After trying some near examples and the docs, I have not yet made the Broadcasting API do this. More explicit guidance is appreciated.
abstract type OtherAbstractFloat <: AbstractFloat end
primitive type Float64a <: OtherAbstractFloat 64 end
primitive type Float64b <: OtherAbstractFloat 64 end
const Float64s = Union{Float64, Float64a, Float64b}
const MaybeFloat64s = Union{Missing, Float64, Float64a, Float64b}
# Float64a, Float64b work like Float64; show with '\^a', '\^b'
Base.Float64(x::T) where {T<:OtherAbstractFloat} = reinterpret(Float64, x)
Float64a(x::Float64) = reinterpret(Float64a, x)
Float64b(x::Float64) = reinterpret(Float64b, x)
Base.show(io::IO, x::Float64a) = print(io, string(Float64(x),"ᵃ"))
Base.show(io::IO, x::Float64b) = print(io, string(Float64(x),"ᵇ"))
square(x::T) where {T<:AbstractFloat} = T(Float64(x)^2)
square(x::Missing) = missing
testvec1 = Float64s[Float64(1.0), Float64a(2.0), Float64b(3.0)]
testvec2 = MaybeFloat64s[Float64(1.0), Float64a(2.0), missing]
# this happens without using the Broadcasting API
square.(testvec1)
3-element Array{AbstractFloat,1}:
1.0
4.0ᵃ
9.0ᵇ
square.(testvec2)
3-element Array{Any,1}:
1.0
4.0ᵃ
missing
# I want to obtain
square.(testvec1) # 3-element Array{Float64s,1}
3-element Array{Union{Float64, Float64a, Float64b},1}:
1.0
4.0ᵃ
9.0ᵇ
square.(testvec2) # 3-element Array{MaybeFloat64s,1}
3-element Array{Union{Missing, Float64, Float64a, Float64b},1}:
1.0
4.0ᵃ
missing
Seems that when the number of elements in the union goes over two, inference falls back to Any.
julia> Base._return_type(square, Tuple{Union{Missing, Float64}})
Union{Missing, Float64}
julia> Base._return_type(square, Tuple{Union{Missing, Float64, Float64a}})
Any
That seems inconsistent with all the effort done to make working with small unions (up to four types) performant.

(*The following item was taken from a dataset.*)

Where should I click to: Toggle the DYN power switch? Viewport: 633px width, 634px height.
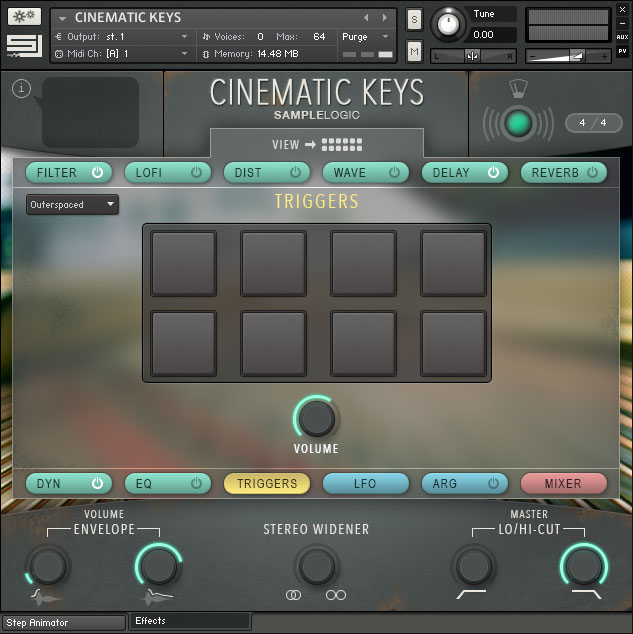[97, 483]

As I understand it, most of that work is about handling vectors and arrays of elements typed as small unions. I thought that the Broadcasting API could be used to get the result I seek by using it to make this logic happen:
function Base.Broadcast.broadcast(fn, x::AbstractArray{T,N}) where
{N, T<:Float64s}
result = similar(x)
@inbounds @simd for idx in eachindex(view(x, axes(x)...,))
result[idx] = fn(x[idx])
end
return result
end
Not taking into a account fn
when allocating the result
doesn’t seem like it would work. What if fn
was x -> convert(Int, x)
?
A workaround is:
res = similar(testvec2);
res .= square.(testvec2)
Yes, that is true. In my application I need to make arrays of small unions of Float64-like primitive types respond to floating point math functions just as arrays of Float64s do. So I know the result types for each group of functions I “delegate”.
That workaround looks very helpful. Is there a way to use it with a specialized Broadcast Style and broadcast_similar
so that a client app could write squares = square.(testvec1)
and generally res = mathfunction.(testvec1)
?
In Julia 0.6:
julia> square(x::Int)=x*x
square (generic function with 2 methods)
julia> Base._return_type(square, Tuple{Union{Int64, Float64}})
Union{Float64, Int64}
julia> arr=Union{Int64,Float64}[1,2.0]
2-element Array{Union{Float64, Int64},1}:
1
2.0
julia> square.(arr)
2-element Array{Real,1}:
1
4.0
FWIW, I was wrong here, _return_types
is only used if the return type is concrete.